“A família é o teste da liberdade; porque a família é a única coisa que o homem livre faz por si mesmo e para si mesmo."
(Gilbert K. Chesterton)
O ícone ortodoxo da Natividade liga-nos a todo o mistério do Natal.
Maria ocupa o centro da cena e contempla o Menino, contemplando-nos a nós. Ela oferece o Menino, que deu à luz a toda a humanidade para a sua salvação. Veste o púrpura divino como a Mãe de Deus, a Theotokos. No seu manto surgem as três estrelas que simbolizam a sua virgindade, apesar de ter concebido um filho. Em alguns ícones, Maria aparece com os pés atados para significar que não deu à luz como as outras mulheres, mas sim que a sua conceção foi milagrosa e virginal.
Ao lado dela está a manjedoura onde repousa o Menino Jesus. Perto da manjedoura do Menino surge a gruta escura de Belém, símbolo das névoas que envolviam a terra antes da vinda de Cristo. "O mundo, envolto em trevas, viu uma grande luz", diz a profecia. Por cima do Menino Jesus, um raio de luz desce, iluminando todo o espaço.

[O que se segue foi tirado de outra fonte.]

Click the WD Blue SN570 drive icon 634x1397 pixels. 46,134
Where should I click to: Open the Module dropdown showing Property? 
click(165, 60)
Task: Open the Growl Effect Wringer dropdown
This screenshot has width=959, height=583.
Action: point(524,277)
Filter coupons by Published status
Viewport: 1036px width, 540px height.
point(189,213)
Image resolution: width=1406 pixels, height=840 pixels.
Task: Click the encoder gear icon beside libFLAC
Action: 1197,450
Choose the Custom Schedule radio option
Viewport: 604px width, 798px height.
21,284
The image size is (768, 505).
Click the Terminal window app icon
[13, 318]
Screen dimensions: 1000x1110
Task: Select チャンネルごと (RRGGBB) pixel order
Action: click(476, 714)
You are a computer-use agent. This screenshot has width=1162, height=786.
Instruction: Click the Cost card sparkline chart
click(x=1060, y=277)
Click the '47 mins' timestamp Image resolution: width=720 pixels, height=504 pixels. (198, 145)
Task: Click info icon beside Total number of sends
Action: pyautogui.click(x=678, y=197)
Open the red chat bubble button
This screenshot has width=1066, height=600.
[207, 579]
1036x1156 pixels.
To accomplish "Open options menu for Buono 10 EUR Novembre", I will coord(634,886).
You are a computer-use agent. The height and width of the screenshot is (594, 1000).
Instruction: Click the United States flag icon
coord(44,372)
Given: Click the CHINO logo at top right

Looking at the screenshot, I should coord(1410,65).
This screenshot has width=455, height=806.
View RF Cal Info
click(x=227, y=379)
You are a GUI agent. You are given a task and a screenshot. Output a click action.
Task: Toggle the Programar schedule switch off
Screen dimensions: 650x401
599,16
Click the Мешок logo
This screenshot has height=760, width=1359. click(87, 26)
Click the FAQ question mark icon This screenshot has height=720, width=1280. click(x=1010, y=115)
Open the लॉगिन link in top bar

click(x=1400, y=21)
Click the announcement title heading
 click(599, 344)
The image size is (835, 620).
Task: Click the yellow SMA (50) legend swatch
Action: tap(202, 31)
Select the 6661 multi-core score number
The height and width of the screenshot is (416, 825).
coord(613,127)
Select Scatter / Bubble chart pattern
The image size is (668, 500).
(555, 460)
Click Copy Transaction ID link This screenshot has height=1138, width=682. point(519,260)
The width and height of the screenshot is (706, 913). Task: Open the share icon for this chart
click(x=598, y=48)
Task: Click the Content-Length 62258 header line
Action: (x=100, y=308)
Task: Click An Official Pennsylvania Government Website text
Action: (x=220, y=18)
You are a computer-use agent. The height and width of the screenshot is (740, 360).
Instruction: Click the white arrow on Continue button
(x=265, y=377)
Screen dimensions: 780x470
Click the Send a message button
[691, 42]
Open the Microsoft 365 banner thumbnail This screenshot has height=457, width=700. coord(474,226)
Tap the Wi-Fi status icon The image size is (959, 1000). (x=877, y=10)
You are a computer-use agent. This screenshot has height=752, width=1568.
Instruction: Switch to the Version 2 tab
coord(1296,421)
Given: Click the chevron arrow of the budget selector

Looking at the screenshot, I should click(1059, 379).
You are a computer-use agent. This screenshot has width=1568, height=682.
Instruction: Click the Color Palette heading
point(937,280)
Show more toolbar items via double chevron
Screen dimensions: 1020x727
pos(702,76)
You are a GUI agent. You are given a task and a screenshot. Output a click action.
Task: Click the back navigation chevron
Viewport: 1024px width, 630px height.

No topo, os anjos cantam a glória do Senhor e anunciam a Boa Nova aos pastores.
Os pastores são os primeiros a receber o anúncio dos anjos e são levados apressadamente de Belém para verem o que o Senhor lhes revelou.
Os Reis Magos oferecem os seus presentes ao Menino, testemunhando a cena do boi e do burro.
Na parte inferior, estão também representadas duas cenas: São José, reflexivo e meditativo, pondera sobre o mistério e as suas dúvidas. Ao seu lado surge uma figura misteriosa — um pastor? — a personificação do diabo tempestuoso para José na sua dúvida. À direita, mulheres lavam o Menino, como que para enfatizar a sua natureza humana. Estes são apenas alguns dos detalhes mais marcantes deste ícone.